Codex was complaining about an old compacted chat record. GitHub Actions was complaining about deploy:
ssh-keyscan failed after 5 attempts
The scary part was that Oracle Cloud still showed the VM as Running. Same public IP. Same VNIC. Same route table. Same ingress rules for 22, 80, and 443.
But from the outside, nothing answered:
- SSH timed out.
- HTTP timed out.
- HTTPS timed out.
- GitHub Actions could not even fetch the SSH host key.
The site itself was fine. The Astro build passed locally.

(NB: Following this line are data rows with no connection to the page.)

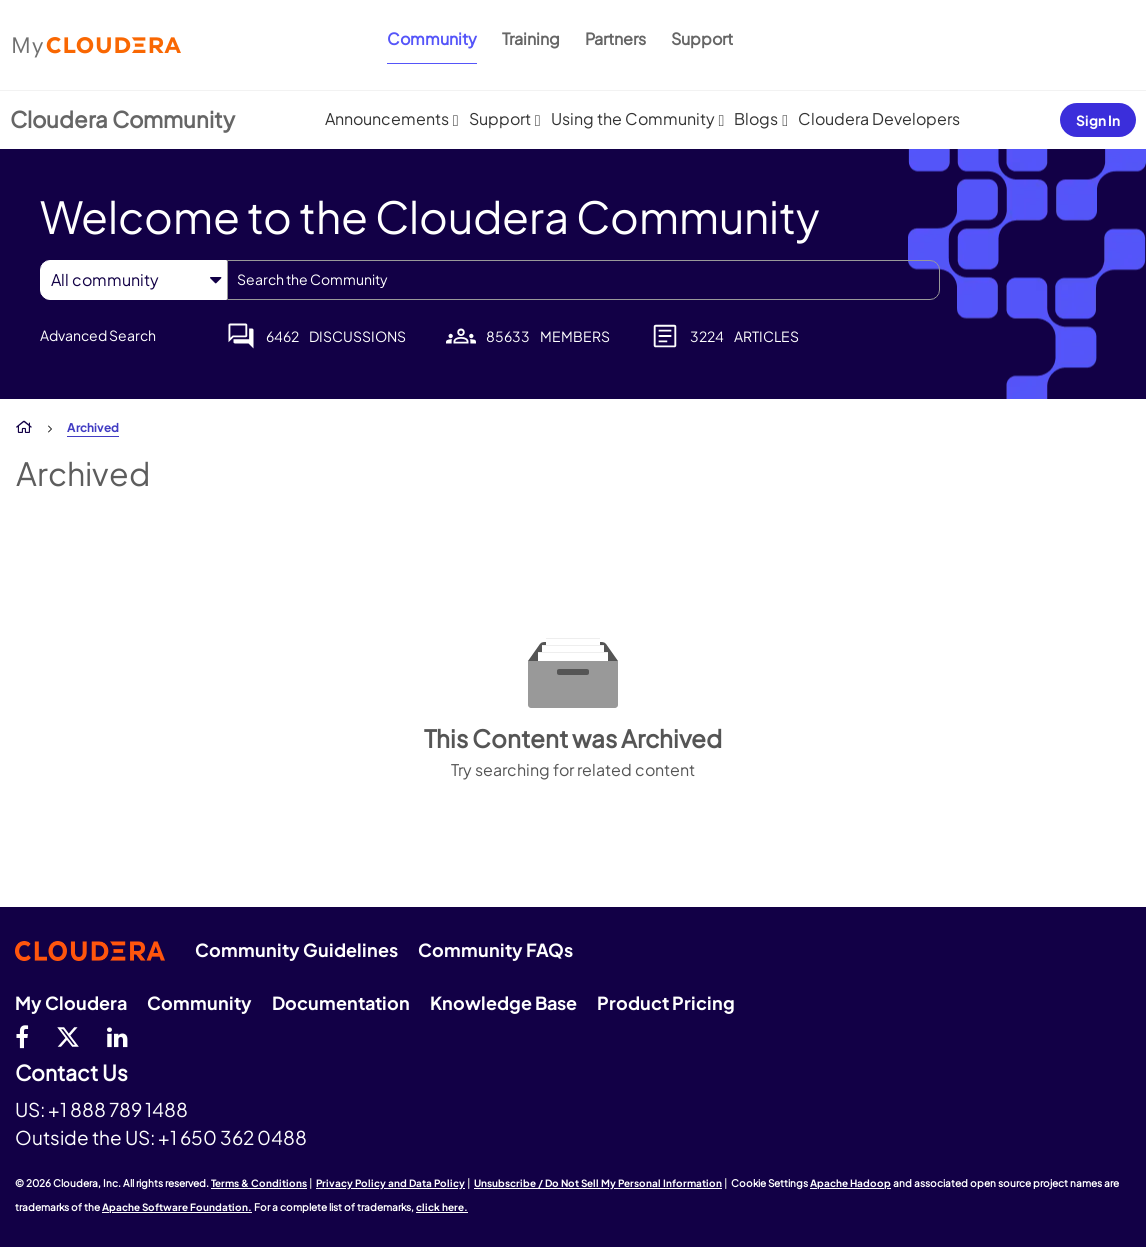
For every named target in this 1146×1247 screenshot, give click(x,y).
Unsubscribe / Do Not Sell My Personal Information (598, 1183)
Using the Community (633, 118)
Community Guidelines (296, 949)
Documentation (341, 1002)
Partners (615, 38)
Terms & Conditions (259, 1183)
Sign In (1098, 120)
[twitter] (68, 1036)
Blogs (756, 118)
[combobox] (583, 280)
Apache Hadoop (850, 1183)
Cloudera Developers (879, 118)
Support (702, 38)
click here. (442, 1207)
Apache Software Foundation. (177, 1207)
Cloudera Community (122, 119)
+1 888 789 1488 (118, 1109)
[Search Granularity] (133, 279)
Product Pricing (666, 1002)
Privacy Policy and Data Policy (390, 1183)
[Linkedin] (117, 1036)
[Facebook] (22, 1036)
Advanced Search (98, 335)
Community (432, 38)
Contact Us (71, 1073)
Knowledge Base (503, 1002)
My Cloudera (71, 1002)
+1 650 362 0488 (232, 1137)
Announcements (387, 118)
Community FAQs (495, 949)
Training (531, 38)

DNS still pointed to the right IP. The problem was lower than the website: the VM was alive according to the cloud dashboard, but unreachable from the internet.
The fix was refreshingly boring:
- Reboot the Oracle instance.
- Wait a minute.
- Confirm the site was back.
- Re-run the deploy workflow.
After the reboot, zinchuk.online responded again and the GitHub deploy passed.
The useful follow-up was adding a separate daily health check workflow. It does one simple thing:
curl -fsS https://zinchuk.online/ > /dev/null
If that fails, GitHub marks the workflow red and sends a direct email alert through SMTP.
The lesson is small but worth keeping: Running is not the same as reachable. For tiny personal infrastructure, a boring external check is more useful than trusting the cloud console alone.